Just punting this out there. I work in a company that has a global foot print, as such I get to interact with folks that have varying knowledge of the English language.  The OP stated that all the customers she sells to are "familiar to us" somewhat indicating that she may know them fairly well. Is it possible that with this familiarity that the idea she was trying to convey with the statement "I don't care" was more of "it's not a concern as my customer base is small and we'll known to me"? 

Now to be honest, I took the OPs original statement just as everyone else did. It was only after following the thread and all the surrounding conversation that I began to wonder.


----------



## The Efficacious Gentleman (Jan 2, 2017)

Indeed. Any thoughts that the op wanted to learn were stopped here - I don't care and don't want to be helped to figure things out, I just want to be handed information. That statement showed an aversion to learning!

While I believe I can be nicer in general, and will genuinely try to be so, I really do not think that this is a case in point.


----------



## CaraBou (Jan 2, 2017)

I do think that is a case in point. I would never single you out, but you just stepped in it.

"I don't care" is indeed in context with selling to those "familiar to us."  The two phrases are connected with the word "so", which means "therefore".  I would read no more into it than what it actually says. 
"I sell it in a store of my mother to customers that are familiar to us...so...I don't care if it is illegal"[/I]​
Hazel, I am certainly not ashamed of my words so use them as you see fit. I am sure they can be improved. I am fully vested in this forum as a lifetime member (I requested not to display the label), so/therefore I am interested in seeing a long term, positive cultural shift.


----------



## The Efficacious Gentleman (Jan 2, 2017)

CaraBou said:


> I do think that is a case in point. I would never single you out, but you just stepped in it.
> 
> "I don't care" is indeed in context with selling to those "familiar to us."  The two phrases are connected with the word "so", which means "therefore".  I would read no more into it than what it actually says.
> "I sell it in a store of my mother to customers that are familiar to us...so...I don't care if it is illegal"[/I]​
> ......




That he will continue selling soap illegally and doesn't care if it is illegal or not? That is how I read it and I am not sure how else it can be taken.

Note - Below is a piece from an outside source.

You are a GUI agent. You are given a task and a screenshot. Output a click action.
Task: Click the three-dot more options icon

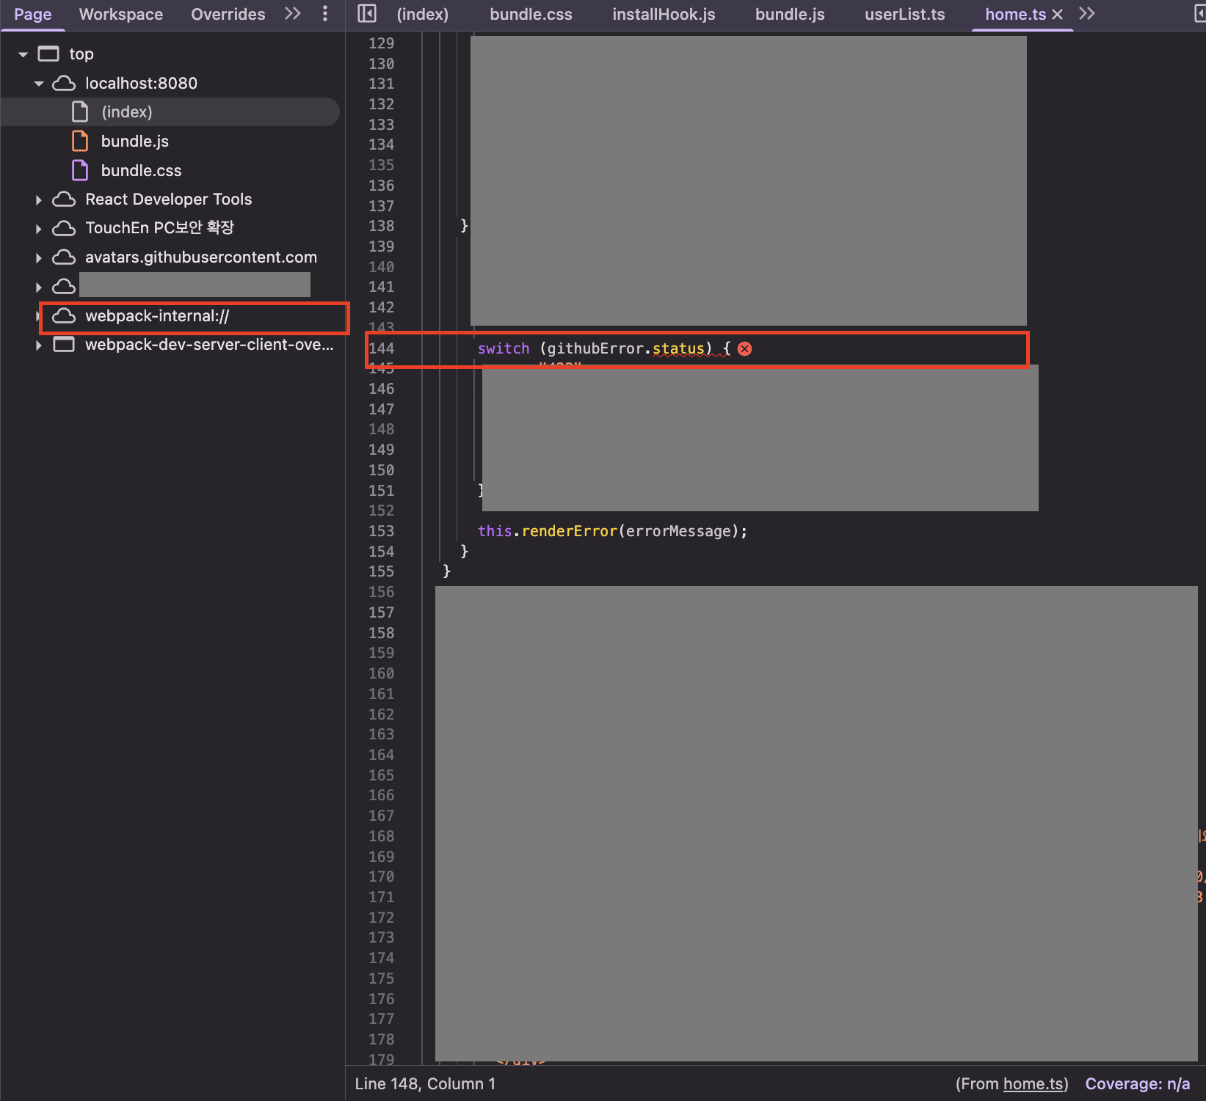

Edit to add - I was also referring to the further part about not wanting to work out detailed costs and what the price should be, rather just being told "if the value is right" - if that was in context of "here is my reasoning, am I correct in that?" then I would be much happier. But it wasn't. As I have often said, if someone is selling then they need to be doing the leg work because a) they are going to be making money from it so they should do the work themselves and b) they need to know WHY and HOW things like that work. Just being given an answer helps in the very short term and that is why I won't help in that way when someone is selling.


----------



## Hazel (Jan 2, 2017)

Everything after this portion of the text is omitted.